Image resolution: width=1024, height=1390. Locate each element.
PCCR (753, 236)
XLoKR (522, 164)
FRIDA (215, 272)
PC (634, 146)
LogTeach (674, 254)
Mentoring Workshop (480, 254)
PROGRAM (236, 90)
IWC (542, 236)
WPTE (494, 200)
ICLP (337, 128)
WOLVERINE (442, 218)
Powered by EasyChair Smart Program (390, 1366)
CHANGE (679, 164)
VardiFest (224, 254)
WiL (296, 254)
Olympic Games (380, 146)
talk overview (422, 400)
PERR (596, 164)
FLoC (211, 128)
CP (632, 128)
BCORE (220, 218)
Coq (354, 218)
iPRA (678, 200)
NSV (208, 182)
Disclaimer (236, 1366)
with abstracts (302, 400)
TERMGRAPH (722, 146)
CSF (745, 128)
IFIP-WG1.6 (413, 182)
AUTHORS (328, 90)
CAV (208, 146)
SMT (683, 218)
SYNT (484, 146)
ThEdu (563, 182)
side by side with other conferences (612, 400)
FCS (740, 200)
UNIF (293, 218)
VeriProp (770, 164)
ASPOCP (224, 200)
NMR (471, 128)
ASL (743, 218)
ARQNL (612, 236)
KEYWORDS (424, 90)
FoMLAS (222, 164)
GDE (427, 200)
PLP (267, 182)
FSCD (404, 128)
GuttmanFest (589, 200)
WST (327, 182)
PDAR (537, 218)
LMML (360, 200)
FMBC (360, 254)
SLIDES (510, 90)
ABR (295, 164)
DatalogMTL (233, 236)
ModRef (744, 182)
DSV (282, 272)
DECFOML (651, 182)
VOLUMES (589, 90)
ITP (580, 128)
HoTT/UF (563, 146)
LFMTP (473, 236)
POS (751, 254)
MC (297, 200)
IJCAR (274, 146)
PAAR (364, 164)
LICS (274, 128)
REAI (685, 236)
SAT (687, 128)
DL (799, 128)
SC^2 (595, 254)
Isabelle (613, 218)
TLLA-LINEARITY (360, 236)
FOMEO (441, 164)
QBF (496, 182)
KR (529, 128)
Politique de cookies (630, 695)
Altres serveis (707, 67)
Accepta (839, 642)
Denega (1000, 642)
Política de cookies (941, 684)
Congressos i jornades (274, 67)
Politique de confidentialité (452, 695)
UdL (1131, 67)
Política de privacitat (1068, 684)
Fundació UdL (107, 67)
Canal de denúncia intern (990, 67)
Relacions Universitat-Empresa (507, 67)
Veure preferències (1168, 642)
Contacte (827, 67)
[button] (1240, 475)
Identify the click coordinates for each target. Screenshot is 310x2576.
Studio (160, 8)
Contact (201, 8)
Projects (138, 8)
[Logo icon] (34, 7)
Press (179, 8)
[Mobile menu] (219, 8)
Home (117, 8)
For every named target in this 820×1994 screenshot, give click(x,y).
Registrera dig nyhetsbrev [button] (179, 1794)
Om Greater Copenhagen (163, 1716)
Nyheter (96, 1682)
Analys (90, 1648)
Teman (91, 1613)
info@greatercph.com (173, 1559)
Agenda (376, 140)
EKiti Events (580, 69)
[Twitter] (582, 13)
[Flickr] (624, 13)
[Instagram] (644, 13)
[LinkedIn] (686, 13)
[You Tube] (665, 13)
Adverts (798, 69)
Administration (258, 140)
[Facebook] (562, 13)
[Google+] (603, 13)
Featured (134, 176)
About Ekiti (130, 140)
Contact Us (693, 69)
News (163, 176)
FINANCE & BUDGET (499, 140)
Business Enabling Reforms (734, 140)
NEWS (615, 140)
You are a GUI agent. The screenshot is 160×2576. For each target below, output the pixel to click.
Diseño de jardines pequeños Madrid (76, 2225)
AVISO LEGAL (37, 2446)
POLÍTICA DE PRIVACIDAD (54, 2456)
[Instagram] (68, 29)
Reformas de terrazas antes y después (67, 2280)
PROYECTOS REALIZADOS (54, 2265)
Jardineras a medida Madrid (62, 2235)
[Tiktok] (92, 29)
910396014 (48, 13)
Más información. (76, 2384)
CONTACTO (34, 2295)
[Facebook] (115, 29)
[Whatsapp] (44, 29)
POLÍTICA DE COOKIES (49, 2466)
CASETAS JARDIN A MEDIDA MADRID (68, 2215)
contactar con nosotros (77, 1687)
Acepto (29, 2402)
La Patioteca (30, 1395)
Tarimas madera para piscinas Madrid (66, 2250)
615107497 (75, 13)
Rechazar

* * * * * * *

What you output should match every line above exactly.

[OUTPUT FOR THIS TASK]
Image resolution: width=1024, height=1390. Locate each element.
PCCR (753, 236)
XLoKR (522, 164)
FRIDA (215, 272)
PC (634, 146)
LogTeach (674, 254)
Mentoring Workshop (480, 254)
PROGRAM (236, 90)
IWC (542, 236)
WPTE (494, 200)
ICLP (337, 128)
WOLVERINE (442, 218)
Powered by EasyChair Smart Program (390, 1366)
CHANGE (679, 164)
VardiFest (224, 254)
WiL (296, 254)
Olympic Games (380, 146)
talk overview (422, 400)
PERR (596, 164)
FLoC (211, 128)
CP (632, 128)
BCORE (220, 218)
Coq (354, 218)
iPRA (678, 200)
NSV (208, 182)
Disclaimer (236, 1366)
with abstracts (302, 400)
TERMGRAPH (722, 146)
CSF (745, 128)
IFIP-WG1.6 (413, 182)
AUTHORS (328, 90)
CAV (208, 146)
SMT (683, 218)
SYNT (484, 146)
ThEdu (563, 182)
side by side with other conferences (612, 400)
FCS (740, 200)
UNIF (293, 218)
VeriProp (770, 164)
ASPOCP (224, 200)
NMR (471, 128)
ASL (743, 218)
ARQNL (612, 236)
KEYWORDS (424, 90)
FoMLAS (222, 164)
GDE (427, 200)
PLP (267, 182)
FSCD (404, 128)
GuttmanFest (589, 200)
WST (327, 182)
PDAR (537, 218)
LMML (360, 200)
FMBC (360, 254)
SLIDES (510, 90)
ABR (295, 164)
DatalogMTL (233, 236)
ModRef (744, 182)
DSV (282, 272)
DECFOML (651, 182)
VOLUMES (589, 90)
ITP (580, 128)
HoTT/UF (563, 146)
LFMTP (473, 236)
POS (751, 254)
MC (297, 200)
IJCAR (274, 146)
PAAR (364, 164)
LICS (274, 128)
REAI (685, 236)
SAT (687, 128)
DL (799, 128)
SC^2 (595, 254)
Isabelle (613, 218)
TLLA-LINEARITY (360, 236)
FOMEO (441, 164)
QBF (496, 182)
KR (529, 128)
Politique de cookies (630, 695)
Altres serveis (707, 67)
Accepta (839, 642)
Denega (1000, 642)
Política de cookies (941, 684)
Congressos i jornades (274, 67)
Politique de confidentialité (452, 695)
UdL (1131, 67)
Política de privacitat (1068, 684)
Fundació UdL (107, 67)
Canal de denúncia intern (990, 67)
Relacions Universitat-Empresa (507, 67)
Veure preferències (1168, 642)
Contacte (827, 67)
[button] (1240, 475)
Identify the click coordinates for each target. Screenshot is 310x2576.
Studio (160, 8)
Contact (201, 8)
Projects (138, 8)
[Logo icon] (34, 7)
Press (179, 8)
[Mobile menu] (219, 8)
Home (117, 8)
For every named target in this 820×1994 screenshot, give click(x,y).
Registrera dig nyhetsbrev [button] (179, 1794)
Om Greater Copenhagen (163, 1716)
Nyheter (96, 1682)
Analys (90, 1648)
Teman (91, 1613)
info@greatercph.com (173, 1559)
Agenda (376, 140)
EKiti Events (580, 69)
[Twitter] (582, 13)
[Flickr] (624, 13)
[Instagram] (644, 13)
[LinkedIn] (686, 13)
[You Tube] (665, 13)
Adverts (798, 69)
Administration (258, 140)
[Facebook] (562, 13)
[Google+] (603, 13)
Featured (134, 176)
About Ekiti (130, 140)
Contact Us (693, 69)
News (163, 176)
FINANCE & BUDGET (499, 140)
Business Enabling Reforms (734, 140)
NEWS (615, 140)
You are a GUI agent. The screenshot is 160×2576. For each target below, output the pixel to click.
Diseño de jardines pequeños Madrid (76, 2225)
AVISO LEGAL (37, 2446)
POLÍTICA DE PRIVACIDAD (54, 2456)
[Instagram] (68, 29)
Reformas de terrazas antes y después (67, 2280)
PROYECTOS REALIZADOS (54, 2265)
Jardineras a medida Madrid (62, 2235)
[Tiktok] (92, 29)
910396014 (48, 13)
Más información. (76, 2384)
CONTACTO (34, 2295)
[Facebook] (115, 29)
[Whatsapp] (44, 29)
POLÍTICA DE COOKIES (49, 2466)
CASETAS JARDIN A MEDIDA MADRID (68, 2215)
contactar con nosotros (77, 1687)
Acepto (29, 2402)
La Patioteca (30, 1395)
Tarimas madera para piscinas Madrid (66, 2250)
615107497 (75, 13)
Rechazar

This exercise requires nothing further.